What is required: The answer must consist of every line in the records below that contains the string "will".

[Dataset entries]
Start of Block
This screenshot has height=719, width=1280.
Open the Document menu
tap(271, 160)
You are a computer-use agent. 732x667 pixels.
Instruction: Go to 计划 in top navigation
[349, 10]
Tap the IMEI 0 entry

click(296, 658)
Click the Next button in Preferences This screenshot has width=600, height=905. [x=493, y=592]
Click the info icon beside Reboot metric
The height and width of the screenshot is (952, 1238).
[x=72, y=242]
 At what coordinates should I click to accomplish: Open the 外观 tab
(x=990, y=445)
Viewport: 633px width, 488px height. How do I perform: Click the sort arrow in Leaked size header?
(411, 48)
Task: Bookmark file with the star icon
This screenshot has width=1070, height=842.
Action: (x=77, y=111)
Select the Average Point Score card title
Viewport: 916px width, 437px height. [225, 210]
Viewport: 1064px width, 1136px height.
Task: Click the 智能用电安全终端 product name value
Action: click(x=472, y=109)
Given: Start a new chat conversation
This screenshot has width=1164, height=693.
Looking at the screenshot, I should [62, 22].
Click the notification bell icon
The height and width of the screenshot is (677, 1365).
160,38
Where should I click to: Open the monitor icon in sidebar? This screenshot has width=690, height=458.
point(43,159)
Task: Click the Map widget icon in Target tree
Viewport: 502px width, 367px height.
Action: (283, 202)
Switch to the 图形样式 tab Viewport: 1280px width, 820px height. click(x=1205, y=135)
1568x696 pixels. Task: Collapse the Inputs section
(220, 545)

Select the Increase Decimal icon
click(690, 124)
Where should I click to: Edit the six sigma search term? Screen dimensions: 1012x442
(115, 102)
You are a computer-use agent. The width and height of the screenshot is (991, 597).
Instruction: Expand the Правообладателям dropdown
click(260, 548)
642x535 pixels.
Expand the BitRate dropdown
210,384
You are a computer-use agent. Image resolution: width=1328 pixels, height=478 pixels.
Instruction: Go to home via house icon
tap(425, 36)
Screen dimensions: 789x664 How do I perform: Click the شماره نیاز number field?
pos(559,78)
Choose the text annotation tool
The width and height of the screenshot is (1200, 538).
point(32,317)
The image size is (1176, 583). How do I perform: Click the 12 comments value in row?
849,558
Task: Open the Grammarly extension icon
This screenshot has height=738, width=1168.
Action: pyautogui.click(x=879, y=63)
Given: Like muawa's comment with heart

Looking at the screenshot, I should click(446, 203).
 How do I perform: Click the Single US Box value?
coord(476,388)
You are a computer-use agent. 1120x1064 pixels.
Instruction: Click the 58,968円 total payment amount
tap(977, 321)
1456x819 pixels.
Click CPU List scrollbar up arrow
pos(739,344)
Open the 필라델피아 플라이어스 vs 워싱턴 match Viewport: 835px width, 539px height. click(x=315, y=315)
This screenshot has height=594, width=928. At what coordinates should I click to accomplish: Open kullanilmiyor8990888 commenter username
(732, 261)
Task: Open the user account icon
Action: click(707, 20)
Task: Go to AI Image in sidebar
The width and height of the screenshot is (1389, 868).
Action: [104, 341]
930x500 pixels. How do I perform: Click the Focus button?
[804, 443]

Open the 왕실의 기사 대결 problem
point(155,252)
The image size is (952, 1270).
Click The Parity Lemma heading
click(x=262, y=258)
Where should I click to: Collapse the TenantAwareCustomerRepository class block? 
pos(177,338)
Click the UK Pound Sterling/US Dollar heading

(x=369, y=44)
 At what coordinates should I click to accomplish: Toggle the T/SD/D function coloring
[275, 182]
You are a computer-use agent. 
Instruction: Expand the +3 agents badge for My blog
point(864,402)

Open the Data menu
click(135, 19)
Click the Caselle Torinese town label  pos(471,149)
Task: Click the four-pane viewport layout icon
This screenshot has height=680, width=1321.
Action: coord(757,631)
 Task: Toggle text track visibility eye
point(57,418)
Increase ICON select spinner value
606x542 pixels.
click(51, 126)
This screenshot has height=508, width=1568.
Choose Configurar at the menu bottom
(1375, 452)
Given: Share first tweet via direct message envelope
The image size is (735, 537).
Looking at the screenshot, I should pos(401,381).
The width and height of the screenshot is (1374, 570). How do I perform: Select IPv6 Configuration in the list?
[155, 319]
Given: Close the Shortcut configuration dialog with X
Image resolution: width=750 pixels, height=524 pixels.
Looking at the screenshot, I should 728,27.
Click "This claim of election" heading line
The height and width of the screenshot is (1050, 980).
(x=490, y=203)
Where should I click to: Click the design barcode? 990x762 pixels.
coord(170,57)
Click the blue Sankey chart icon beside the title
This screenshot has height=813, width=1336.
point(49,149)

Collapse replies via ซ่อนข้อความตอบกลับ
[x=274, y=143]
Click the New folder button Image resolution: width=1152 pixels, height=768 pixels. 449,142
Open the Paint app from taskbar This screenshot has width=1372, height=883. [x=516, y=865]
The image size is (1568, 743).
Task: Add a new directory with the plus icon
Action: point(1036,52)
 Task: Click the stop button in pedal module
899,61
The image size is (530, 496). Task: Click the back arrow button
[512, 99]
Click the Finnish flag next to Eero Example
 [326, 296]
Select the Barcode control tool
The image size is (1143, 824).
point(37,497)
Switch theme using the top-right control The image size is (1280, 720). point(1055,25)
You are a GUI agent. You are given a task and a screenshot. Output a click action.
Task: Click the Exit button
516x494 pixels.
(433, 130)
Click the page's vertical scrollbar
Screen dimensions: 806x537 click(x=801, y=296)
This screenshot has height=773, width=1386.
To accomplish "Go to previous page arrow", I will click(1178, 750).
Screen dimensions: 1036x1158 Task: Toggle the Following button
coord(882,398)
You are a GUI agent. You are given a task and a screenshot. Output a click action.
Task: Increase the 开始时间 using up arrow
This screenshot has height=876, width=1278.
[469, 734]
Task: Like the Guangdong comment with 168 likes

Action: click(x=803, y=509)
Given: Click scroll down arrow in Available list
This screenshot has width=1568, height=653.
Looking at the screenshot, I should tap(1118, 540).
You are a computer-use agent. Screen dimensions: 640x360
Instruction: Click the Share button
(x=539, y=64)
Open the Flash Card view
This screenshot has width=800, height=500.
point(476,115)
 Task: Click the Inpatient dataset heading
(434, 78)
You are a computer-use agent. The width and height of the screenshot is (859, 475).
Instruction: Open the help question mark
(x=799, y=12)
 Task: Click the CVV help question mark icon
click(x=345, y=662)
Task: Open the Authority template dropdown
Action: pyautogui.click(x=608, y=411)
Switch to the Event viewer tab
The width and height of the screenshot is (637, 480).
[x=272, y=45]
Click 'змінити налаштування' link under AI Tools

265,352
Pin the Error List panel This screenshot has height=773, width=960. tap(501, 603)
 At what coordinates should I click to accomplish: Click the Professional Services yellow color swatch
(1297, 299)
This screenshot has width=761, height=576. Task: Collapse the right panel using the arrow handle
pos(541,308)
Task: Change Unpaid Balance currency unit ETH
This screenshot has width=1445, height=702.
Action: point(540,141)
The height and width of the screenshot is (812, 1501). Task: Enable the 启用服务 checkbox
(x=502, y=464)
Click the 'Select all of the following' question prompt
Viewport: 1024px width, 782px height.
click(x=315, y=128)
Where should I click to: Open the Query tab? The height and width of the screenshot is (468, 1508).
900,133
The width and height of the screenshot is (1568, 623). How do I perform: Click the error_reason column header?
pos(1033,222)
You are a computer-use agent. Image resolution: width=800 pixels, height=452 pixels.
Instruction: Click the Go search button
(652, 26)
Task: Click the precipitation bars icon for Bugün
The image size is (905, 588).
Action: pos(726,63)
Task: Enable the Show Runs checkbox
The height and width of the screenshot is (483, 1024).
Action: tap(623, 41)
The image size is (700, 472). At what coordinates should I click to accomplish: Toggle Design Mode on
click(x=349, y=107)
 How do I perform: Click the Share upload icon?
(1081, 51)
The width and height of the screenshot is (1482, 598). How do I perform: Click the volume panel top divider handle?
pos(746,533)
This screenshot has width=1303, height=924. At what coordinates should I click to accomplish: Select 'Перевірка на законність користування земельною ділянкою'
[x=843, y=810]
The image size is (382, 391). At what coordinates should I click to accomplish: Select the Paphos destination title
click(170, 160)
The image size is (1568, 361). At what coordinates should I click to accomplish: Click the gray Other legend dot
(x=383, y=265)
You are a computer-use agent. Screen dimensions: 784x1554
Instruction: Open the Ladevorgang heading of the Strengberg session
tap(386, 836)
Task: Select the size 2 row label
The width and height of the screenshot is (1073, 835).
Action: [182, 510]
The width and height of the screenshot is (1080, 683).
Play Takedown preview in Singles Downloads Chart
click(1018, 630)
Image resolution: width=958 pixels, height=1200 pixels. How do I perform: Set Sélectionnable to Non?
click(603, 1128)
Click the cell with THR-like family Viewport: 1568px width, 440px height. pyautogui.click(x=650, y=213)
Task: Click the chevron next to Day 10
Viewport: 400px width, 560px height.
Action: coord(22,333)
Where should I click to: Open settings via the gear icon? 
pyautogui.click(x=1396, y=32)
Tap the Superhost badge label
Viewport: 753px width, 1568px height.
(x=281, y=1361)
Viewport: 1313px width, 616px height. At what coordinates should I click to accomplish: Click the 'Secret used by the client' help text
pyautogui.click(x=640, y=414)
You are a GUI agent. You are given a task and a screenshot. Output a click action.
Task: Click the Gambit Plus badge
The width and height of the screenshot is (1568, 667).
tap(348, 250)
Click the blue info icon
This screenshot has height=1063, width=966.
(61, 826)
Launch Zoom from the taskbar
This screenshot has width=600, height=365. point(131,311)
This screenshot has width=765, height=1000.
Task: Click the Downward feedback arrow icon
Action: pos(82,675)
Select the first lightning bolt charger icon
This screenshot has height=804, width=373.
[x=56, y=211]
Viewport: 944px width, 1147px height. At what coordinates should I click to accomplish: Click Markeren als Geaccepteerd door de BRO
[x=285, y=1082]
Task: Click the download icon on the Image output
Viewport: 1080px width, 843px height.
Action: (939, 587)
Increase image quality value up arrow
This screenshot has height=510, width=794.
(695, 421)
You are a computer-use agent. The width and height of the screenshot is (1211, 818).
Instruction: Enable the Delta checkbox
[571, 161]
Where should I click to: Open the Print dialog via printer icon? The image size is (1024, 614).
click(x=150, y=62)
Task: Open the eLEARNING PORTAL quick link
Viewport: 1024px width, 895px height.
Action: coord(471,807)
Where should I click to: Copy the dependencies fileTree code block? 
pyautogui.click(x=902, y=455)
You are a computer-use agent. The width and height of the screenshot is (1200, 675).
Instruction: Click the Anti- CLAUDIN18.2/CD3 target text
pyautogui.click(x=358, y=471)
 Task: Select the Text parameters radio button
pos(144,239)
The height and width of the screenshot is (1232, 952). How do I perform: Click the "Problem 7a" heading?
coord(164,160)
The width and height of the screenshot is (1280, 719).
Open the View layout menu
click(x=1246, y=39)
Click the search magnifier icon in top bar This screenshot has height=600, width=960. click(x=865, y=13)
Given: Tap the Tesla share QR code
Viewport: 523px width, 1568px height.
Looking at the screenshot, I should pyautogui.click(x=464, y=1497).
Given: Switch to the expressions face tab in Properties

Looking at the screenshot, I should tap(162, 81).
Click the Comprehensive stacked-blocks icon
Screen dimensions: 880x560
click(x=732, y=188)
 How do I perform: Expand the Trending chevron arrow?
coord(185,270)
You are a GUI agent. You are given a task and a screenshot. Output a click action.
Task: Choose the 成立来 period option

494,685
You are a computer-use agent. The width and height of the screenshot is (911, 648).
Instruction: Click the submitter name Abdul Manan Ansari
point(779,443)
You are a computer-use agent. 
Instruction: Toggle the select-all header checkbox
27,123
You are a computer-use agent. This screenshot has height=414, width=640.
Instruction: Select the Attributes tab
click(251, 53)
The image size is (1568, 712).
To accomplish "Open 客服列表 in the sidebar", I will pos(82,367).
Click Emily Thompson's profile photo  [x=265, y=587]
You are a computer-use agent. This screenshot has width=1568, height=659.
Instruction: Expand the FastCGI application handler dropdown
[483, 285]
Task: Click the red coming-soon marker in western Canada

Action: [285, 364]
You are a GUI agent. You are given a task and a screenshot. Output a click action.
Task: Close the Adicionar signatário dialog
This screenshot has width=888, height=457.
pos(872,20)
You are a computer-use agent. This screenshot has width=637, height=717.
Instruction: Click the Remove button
End of Block
Answer space:
To accomplish "Go to previous page arrow", I will click(1178, 750).
To accomplish "Open 客服列表 in the sidebar", I will pos(82,367).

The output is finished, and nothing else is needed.